AV block is a cardiac conduction disorder in which the electrical signal between the atria and ventricles is delayed or completely interrupted.

What is an AV Block?

AV block (atrioventricular block) is a type of cardiac arrhythmia in which the electrical conduction between the atria (upper chambers) and the ventricles (lower chambers) of the heart is impaired. The electrical impulse normally travels through the AV node (atrioventricular node), which acts as a relay station between the atria and ventricles. In AV block, this impulse is delayed, partially blocked, or completely interrupted.

Causes

AV block can result from a variety of causes:

  • Age-related degeneration of the cardiac conduction system
  • Myocardial infarction (heart attack), especially involving the right coronary artery
  • Inflammatory heart conditions such as myocarditis or endocarditis
  • Medications such as beta-blockers, digoxin, or calcium channel blockers
  • Congenital heart defects
  • Electrolyte imbalances, such as high potassium levels (hyperkalemia)
  • Autoimmune diseases such as lupus or Lyme disease

Classification and Degrees of Severity

AV block is classified into three degrees of severity:

First-Degree AV Block

The conduction from the atria to the ventricles is slowed but not interrupted. Every atrial impulse reaches the ventricles, though with a prolonged delay. On the ECG, this appears as a PR interval greater than 200 milliseconds. This degree is usually asymptomatic and often considered benign.

Second-Degree AV Block

Not all atrial impulses are conducted to the ventricles. There are two subtypes:

  • Mobitz Type I (Wenckebach): The PR interval progressively lengthens with each beat until one impulse is completely blocked. The cycle then resets and repeats.
  • Mobitz Type II: Conduction is blocked suddenly and without warning. This pattern is considered more dangerous, as it may progress to complete heart block.
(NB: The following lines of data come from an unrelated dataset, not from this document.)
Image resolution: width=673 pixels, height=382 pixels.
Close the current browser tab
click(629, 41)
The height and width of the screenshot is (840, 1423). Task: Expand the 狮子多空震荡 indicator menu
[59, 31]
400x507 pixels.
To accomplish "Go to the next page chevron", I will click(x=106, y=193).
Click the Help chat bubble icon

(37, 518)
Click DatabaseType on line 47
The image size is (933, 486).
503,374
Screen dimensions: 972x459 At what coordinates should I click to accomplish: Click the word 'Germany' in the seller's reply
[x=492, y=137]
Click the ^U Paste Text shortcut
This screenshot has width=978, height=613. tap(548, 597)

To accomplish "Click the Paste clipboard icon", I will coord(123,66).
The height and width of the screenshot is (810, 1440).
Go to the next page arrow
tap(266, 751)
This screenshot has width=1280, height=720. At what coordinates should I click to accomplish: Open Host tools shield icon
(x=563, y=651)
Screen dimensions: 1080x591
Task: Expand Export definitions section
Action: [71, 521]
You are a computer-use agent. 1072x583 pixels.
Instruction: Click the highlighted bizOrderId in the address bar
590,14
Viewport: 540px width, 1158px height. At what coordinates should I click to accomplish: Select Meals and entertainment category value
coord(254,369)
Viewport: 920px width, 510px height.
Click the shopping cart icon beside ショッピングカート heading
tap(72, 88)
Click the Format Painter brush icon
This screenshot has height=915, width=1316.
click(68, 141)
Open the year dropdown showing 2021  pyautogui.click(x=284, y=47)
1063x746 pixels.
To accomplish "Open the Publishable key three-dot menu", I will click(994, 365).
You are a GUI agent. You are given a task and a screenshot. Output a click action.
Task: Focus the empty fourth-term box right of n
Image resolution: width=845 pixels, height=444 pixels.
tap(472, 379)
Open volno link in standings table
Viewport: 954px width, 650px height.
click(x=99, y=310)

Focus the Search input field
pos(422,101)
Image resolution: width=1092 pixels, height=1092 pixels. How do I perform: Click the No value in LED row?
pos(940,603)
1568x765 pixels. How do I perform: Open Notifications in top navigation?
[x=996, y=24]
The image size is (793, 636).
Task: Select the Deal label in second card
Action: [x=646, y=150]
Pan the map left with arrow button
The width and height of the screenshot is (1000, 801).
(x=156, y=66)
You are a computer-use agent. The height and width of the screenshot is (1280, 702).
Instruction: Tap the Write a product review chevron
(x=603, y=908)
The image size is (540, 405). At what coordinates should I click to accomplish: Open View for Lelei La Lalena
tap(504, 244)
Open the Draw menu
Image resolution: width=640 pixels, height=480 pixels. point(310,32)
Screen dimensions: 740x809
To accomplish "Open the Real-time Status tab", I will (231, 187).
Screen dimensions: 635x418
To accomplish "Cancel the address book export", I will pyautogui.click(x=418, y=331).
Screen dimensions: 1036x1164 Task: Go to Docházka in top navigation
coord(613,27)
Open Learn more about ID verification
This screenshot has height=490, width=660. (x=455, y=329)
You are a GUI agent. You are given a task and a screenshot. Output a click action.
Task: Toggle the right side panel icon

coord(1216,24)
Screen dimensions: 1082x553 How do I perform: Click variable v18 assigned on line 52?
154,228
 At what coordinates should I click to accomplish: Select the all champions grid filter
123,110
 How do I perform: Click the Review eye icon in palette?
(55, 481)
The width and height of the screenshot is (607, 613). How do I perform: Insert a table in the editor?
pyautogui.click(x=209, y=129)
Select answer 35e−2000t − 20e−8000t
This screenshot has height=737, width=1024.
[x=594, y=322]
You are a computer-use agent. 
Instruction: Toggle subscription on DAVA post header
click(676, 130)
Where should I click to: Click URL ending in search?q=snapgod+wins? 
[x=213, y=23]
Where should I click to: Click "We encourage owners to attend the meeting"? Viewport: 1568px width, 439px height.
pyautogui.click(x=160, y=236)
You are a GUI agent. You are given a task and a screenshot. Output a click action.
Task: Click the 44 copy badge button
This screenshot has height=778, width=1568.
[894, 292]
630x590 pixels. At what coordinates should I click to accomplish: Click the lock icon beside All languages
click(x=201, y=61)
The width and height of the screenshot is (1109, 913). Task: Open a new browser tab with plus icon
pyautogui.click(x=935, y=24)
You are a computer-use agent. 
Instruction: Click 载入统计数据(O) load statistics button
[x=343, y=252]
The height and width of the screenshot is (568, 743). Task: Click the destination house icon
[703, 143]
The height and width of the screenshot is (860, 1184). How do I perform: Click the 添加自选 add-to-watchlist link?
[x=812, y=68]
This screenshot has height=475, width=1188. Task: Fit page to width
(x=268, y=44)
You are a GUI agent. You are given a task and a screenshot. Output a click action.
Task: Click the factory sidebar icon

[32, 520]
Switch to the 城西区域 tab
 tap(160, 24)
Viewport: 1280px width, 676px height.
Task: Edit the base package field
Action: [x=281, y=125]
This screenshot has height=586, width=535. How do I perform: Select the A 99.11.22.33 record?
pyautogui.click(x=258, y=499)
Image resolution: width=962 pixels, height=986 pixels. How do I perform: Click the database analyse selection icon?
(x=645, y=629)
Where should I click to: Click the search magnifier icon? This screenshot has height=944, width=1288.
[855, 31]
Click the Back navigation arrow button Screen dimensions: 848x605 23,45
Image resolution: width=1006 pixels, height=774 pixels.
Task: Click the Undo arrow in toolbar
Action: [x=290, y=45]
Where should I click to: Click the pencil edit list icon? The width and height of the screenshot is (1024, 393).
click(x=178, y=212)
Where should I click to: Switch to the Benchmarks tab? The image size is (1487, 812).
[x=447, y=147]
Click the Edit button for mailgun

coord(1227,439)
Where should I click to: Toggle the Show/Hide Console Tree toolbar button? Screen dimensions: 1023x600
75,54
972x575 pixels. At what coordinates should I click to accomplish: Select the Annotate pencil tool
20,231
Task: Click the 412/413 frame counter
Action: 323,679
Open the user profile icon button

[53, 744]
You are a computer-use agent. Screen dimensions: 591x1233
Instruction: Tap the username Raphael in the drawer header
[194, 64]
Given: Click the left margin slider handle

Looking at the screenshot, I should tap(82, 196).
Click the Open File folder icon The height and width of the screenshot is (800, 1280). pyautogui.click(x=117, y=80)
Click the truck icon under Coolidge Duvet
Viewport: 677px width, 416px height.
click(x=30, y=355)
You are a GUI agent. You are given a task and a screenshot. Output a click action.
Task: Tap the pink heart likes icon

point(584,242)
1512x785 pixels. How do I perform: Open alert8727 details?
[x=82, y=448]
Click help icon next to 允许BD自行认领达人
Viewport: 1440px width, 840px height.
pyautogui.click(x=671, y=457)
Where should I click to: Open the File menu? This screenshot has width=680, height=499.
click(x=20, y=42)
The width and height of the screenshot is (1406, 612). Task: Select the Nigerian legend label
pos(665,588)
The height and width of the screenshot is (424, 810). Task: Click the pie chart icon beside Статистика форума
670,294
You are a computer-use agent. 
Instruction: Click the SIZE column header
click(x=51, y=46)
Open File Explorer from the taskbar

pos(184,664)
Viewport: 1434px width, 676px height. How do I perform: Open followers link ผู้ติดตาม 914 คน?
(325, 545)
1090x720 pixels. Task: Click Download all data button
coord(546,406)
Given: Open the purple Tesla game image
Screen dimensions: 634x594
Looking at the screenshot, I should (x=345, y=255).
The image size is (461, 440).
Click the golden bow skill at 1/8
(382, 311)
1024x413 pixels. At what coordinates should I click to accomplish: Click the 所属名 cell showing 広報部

Third-Degree AV Block (Complete Heart Block)

There is a complete interruption of conduction between the atria and ventricles. The atria and ventricles beat independently of each other. The ventricles are maintained by a slow escape rhythm, which often leads to significantly reduced cardiac output.

Symptoms

Symptoms depend on the degree of block:

  • First degree: Usually no symptoms
  • Second and third degree: Dizziness, fainting (syncope), fatigue, shortness of breath, palpitations, or loss of consciousness
  • Severe cases: Adams-Stokes attacks (sudden loss of consciousness due to cardiac standstill or very slow heart rate)

Diagnosis

The primary diagnostic tool is the electrocardiogram (ECG), which records the electrical activity of the heart and identifies the specific characteristics of AV block. Additional investigations include:

  • Holter monitor (24-48 hour ECG): Continuous recording to detect intermittent blocks
  • Echocardiography: Ultrasound imaging to assess cardiac structure and function
  • Electrophysiological study (EPS): Invasive measurement of the conduction system
  • Laboratory tests: Electrolytes, thyroid function, drug levels

Treatment

Treatment depends on the degree and underlying cause:

  • First-degree AV block: Usually no treatment required; regular monitoring is recommended
  • Second-degree (Mobitz II) and third-degree AV block: Typically requires implantation of a pacemaker to replace the missing electrical impulse conduction
  • Treatment of the underlying cause: Discontinuing offending medications, treating infections or electrolyte imbalances
  • Emergency treatment: In acute complete AV block, medications such as atropine or temporary pacing may be used

Prognosis

The outlook for AV block depends significantly on its degree and cause. First-degree AV block is generally benign and requires no treatment. Complete AV block, however, usually requires permanent pacemaker therapy, which can substantially improve the quality of life for affected individuals.

References

  1. Zipes, D.P. et al. - Braunwald's Heart Disease: A Textbook of Cardiovascular Medicine. 12th edition, Elsevier (2022).
  2. Kasper, D.L. et al. - Harrison's Principles of Internal Medicine. 21st edition, McGraw-Hill (2022).